The Uncomfortable Truth: Timelines are Policy
In the IEA’s World Energy Outlook, there’s a revealing detail: it notes that in its stated policies scenario, prices around $75–$80 per barrel imply additional production restraint and an increase in spare capacity - already at around 6 mb/d, described as record levels.
Set aside the specific oil price range. The broader message is the same: spare capacity is a shock absorber, and when policy or underinvestment erodes that absorber, prices become more sensitive to disruptions.
In electricity, the “shock absorber” is firm capacity plus transmission plus fuel assurance. But we’ve made all three harder to build quickly.
Permitting is not a side issue. Interconnection is not a paperwork issue. Transmission is not a “later” issue. These are the practical gates that determine whether new energy is real - or just announced.
And the tragedy is that consumers ultimately bear the cost of delay. When infrastructure fails to keep pace, the system compensates in expensive ways:
- emergency procurement,
- scarcity pricing,
- higher capacity payments,
- diesel generators filling gaps utilities can’t close in time,
- and rate increases that arrive long after the ribbon cuttings.
Politicians love to talk about affordability. But affordability is largely a function of whether the system can add capacity on time.
Why “Fast Energy” is Disappearing
The world is not short on resources. It is short on things that can be delivered at the speed of modern demand.
Consider what is getting slower:
- Permitting: local resistance, litigation risk, and fragmented authority.
- Interconnection: queue backlogs and cost disputes.
- Transmission: multi-jurisdiction routing fights and long construction horizons.
- Workforce and equipment: tight labor markets and long lead times for transformers, turbines, and grid components.
- Capital discipline: investors demanding returns after years of boom-and-bust, making “overbuild” less likely.
Meanwhile, what is getting faster?
- Load growth from data centers, reshoring, electrification, and climate-driven cooling demand.
When demand accelerates and deliverability slows, prices rise and reliability is strained. That isn’t ideology.

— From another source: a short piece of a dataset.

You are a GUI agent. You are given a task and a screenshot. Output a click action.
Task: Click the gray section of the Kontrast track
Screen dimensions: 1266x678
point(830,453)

That’s physics and finance.
What a Plan Looks Like
A credible “fast energy” plan doesn’t pick a winner. It builds a portfolio that is actually deliverable on schedule:
- Treat transmission and interconnection as national infrastructure, not local trivia. If demand is national, the grid can’t be purely local.
- Rebuild the firm capacity pipeline. Gas with clear standards, nuclear with realistic timelines, storage where it pencils, demand response where it’s measurable.
- Force transparency on who pays. Ratepayers can’t be the default backstop while large 24/7 loads get socialized upgrades.
- Stop confusing announcements with capacity. If it can’t be built and connected inside a realistic window, it’s not supply.
- Build spare capacity intentionally. The cheapest energy insurance is the capacity you already have when the shock arrives.
The hardest part of energy policy is saying out loud what everyone knows: the “energy transition” is not a single build. It’s a multi-decade rebuild of the world’s largest machine - while it remains in operation.
That is why “fast energy” matters so much. It’s the bridge between ambition and reality. Without it, we get volatility, backlash, and bills that households can’t predict.
The world doesn’t need more slogans. It needs a plan that respects time.
Rick Westerdale has more than 30 years of experience across the federal government as well as in the global energy industry. As a Vice President at Connector, Inc., a boutique government relations and political affairs firm based in Washington, D.C., Rick advises clients on strategy, investment, and policy across healthcare, hydrocarbons, LNG, hydrogen, nuclear, and the broader energy transition.